§ Descripción de la tarea:
Transcribe sin cambios el fragmento del texto sobre la eutanasia que va desde "No puedo pretender" hasta "ley para reglamentarlo.", ambos incluidos.

§ Texto del documento:
“… mientras no tenga el poder de mi libertad seguiré viviendo presa en un cuerpo que se está deteriorando cada minuto y que me atará a mi cama conectada las 24 horas al respirador”.
El sábado en Somos, el periodista Juan Carlos Fangacio contaba la historia de Ana Estrada. Ana es una psicóloga de 42 años, que hace treinta años comenzó a mostrar síntomas de polimiositis, una enfermedad degenerativa que hoy ya ha paralizado casi todos sus músculos. La libertad que anhela es la de poder elegir la muerte.
Lo que está en juego en el suicidio asistido y en la eutanasia (que se diferencian en si es el propio individuo o el doctor quien administra la dosis fatal) es una de las preguntas más elementales de nuestra existencia: ¿a quién le pertenece nuestra vida?
Para algunos será obvio que cada quien es dueño de su vida. Para otros tantos, sin embargo, la respuesta evidente será otra, Dios.
No puedo pretender aquí saber cuál de las dos es la opción correcta. Pero lo que es poco probable es que alguien conteste que el dueño es el Estado. Y aun así, esto es cierto en el Perú; porque, con las leyes actuales, el Estado no permite el acceso a esta figura. Nos quita el poder de decidir nuestra muerte y, con ello, de decidir si creemos que la vida es nuestra para quitárnosla o si esto último es solo prerrogativa divina.
Podemos pensar que es por todo lo anterior que en algunos países, pocos pero en aumento, se regula alguna forma de suicidio asistido o eutanasia. Entre ellos se encuentran Bélgica, Holanda, Suiza, Canadá y Colombia. En el Perú, este es un tema que cada cierto tiempo aparece en el debate nacional. Lo hizo, por ejemplo, en el 2015, cuando se presentó un proyecto de ley para reglamentarlo.
De hecho, fue con ocasión de ese proyecto que Ipsos realizó una encuesta, donde 51% de limeños dijo estar de acuerdo con la eutanasia allí donde se tratara de enfermos terminales que conservaran sus capacidades mentales. En cambio, solo 39% aceptaría que esta se permitiese independientemente de si se tratara de una enfermedad terminal o no.
El congresista Alberto de Belaunde, declarando en Somos, ha asegurado que el tema está en estudio, y que su bancada sigue de cerca el debate actual en el Parlamento chileno. Lo cierto es que, si algo indican los resultados de la encuesta previa, parece haber apoyo de la población para discutir esta figura. Lo fundamental estaría, sin embargo, en los detalles de la regulación.
Un asunto clave es a quién se le daría esta opción. Muchos temen abrir la puerta, porque consideran que es un caso de lo que en inglés se llama ‘slippery slope’: la idea de que si permitimos una acción determinada, a esta le seguiría la legalización de supuestos mucho más amplios. El miedo en este caso sería que si los individuos con una enfermedad terminal logran acceder a la muerte asistida, pronto cualquier persona sin ganas de vivir, aunque sana, podrá también hacerlo.
Se trata, por supuesto, de una falacia, pero de una que advierte ya un asunto esencial: la importancia de que la eventual regulación deje claros los requisitos. ¿Es necesario que se trate de alguien con una enfermedad terminal? ¿Estaremos de acuerdo en que sea un individuo con una condición degenerativa e irreversible? ¿Permitiremos, como en Holanda, que también se incluyan excepcionalmente algunos casos psiquiátricos?

Entradas de datos guardadas:
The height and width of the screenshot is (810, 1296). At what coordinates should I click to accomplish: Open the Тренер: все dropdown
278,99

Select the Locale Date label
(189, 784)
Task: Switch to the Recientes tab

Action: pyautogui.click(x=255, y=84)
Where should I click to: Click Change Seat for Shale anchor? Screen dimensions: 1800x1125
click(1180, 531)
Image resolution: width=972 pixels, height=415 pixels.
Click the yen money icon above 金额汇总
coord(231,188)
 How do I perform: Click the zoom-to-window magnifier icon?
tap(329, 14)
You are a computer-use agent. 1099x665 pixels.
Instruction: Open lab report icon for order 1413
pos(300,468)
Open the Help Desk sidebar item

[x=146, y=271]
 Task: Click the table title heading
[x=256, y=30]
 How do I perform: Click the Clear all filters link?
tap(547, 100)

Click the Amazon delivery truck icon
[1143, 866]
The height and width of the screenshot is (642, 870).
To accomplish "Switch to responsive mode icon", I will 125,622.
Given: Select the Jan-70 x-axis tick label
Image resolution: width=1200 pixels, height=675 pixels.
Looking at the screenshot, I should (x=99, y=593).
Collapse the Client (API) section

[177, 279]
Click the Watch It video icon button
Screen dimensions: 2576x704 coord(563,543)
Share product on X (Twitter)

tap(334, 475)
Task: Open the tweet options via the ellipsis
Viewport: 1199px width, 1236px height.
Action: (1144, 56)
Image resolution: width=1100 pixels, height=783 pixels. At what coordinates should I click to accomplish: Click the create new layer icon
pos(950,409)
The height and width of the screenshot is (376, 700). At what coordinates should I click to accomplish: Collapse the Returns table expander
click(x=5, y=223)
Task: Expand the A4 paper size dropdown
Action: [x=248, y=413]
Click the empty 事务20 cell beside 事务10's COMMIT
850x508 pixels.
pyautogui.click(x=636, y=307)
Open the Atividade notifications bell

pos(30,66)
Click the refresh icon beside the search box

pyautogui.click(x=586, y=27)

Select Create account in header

§ Respuesta a la tarea:
No puedo pretender aquí saber cuál de las dos es la opción correcta. Pero lo que es poco probable es que alguien conteste que el dueño es el Estado. Y aun así, esto es cierto en el Perú; porque, con las leyes actuales, el Estado no permite el acceso a esta figura. Nos quita el poder de decidir nuestra muerte y, con ello, de decidir si creemos que la vida es nuestra para quitárnosla o si esto último es solo prerrogativa divina.
Podemos pensar que es por todo lo anterior que en algunos países, pocos pero en aumento, se regula alguna forma de suicidio asistido o eutanasia. Entre ellos se encuentran Bélgica, Holanda, Suiza, Canadá y Colombia. En el Perú, este es un tema que cada cierto tiempo aparece en el debate nacional. Lo hizo, por ejemplo, en el 2015, cuando se presentó un proyecto de ley para reglamentarlo.